• [DESCRIPTION OF THE TASK]
Using the data below, report how many lines hold the word "screenshot". Include nothing else in the reply.

• [EXTRACTED ENTRIES]

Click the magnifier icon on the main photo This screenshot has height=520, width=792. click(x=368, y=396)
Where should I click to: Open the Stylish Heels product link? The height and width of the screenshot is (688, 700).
---
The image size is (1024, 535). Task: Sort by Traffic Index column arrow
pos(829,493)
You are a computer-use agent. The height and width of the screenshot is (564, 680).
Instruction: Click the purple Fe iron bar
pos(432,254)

• [ANSWER AREA]
3